In Memory of Dr. Rosemary Horowitz z’’l

In Memory of Dr. Rosemary Horowitz z’’l

With the greatest sorrow, the Center for Judaic, Holocaust and Peace Studies announces the passing of its former director Dr. Rosemary Horowitz z’’l. A member of Appalachian State’s faculty for more than a quarter century, Dr. Horowitz was highly-committed Holocaust educator and English professor – greatly admired by her students and colleagues alike – an accomplished scholar, patron of the arts, and a fierce opponent of antisemitism and any form of hostility against Israel. Dr. Horowitz dedicated her first major work, her 1995 study of Yisker Bikher, “to the six million”—a dedication that powerfully captured one of the central commitments of her life and career.
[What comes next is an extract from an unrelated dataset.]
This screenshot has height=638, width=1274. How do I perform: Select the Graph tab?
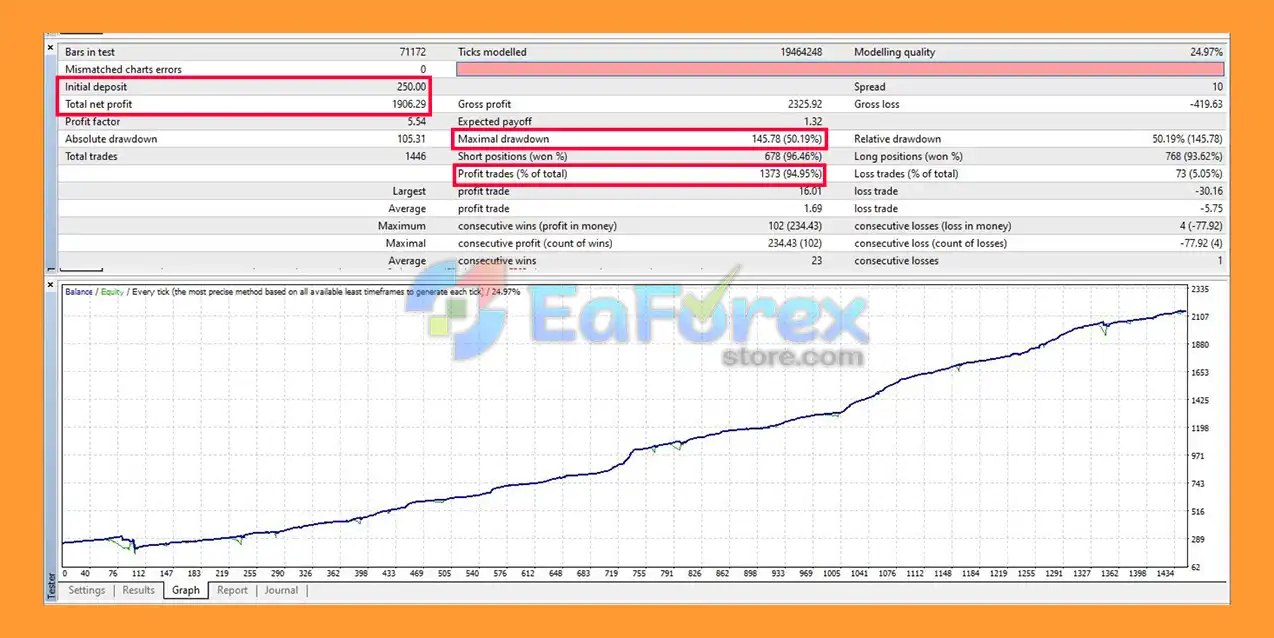[186, 590]
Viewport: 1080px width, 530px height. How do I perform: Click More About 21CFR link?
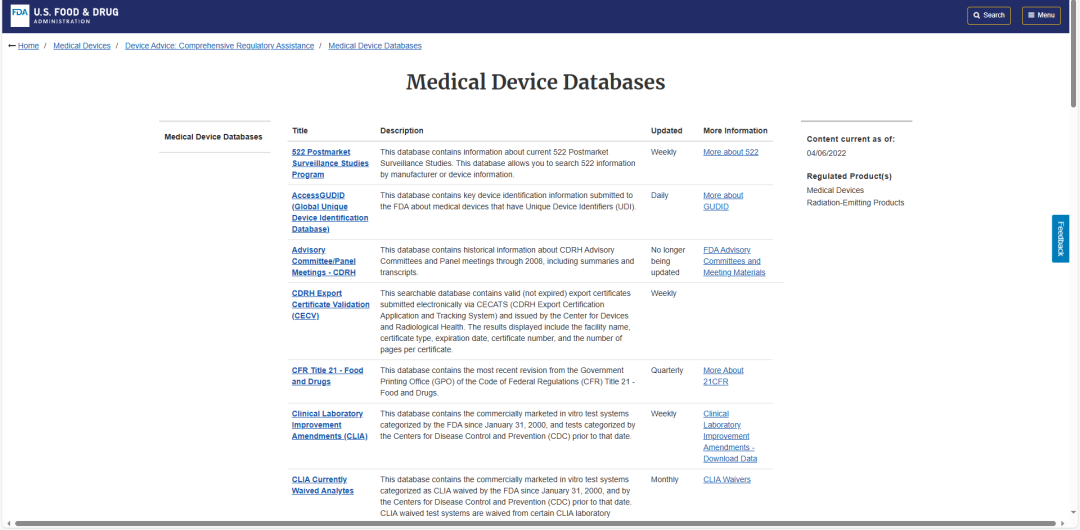coord(723,376)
Dr. Horowitz was born to Holocaust survivors and spent the first decades of her life mainly in the Northeastern United States. She earned a BA in English and Education from Brooklyn College in the mid-1970s and subsequently worked as a writer, editor, and trainer and board member for several organizations. She returned to school and was bestowed a Doctor of Education degree from the University of Massachusetts-Amherst in 1995. Her remarkable thesis, which she wrote under the direction of renowned Teaching and Learning Professor David Bloome, examined the “Literacy and Cultural Transmission in the Reading, Writing, and Rewriting of Yisker Bikher.” In the course of her career, Dr. Horowitz became one of the foremost experts on Yisker Bikher, speaking and publishing widely on the topic.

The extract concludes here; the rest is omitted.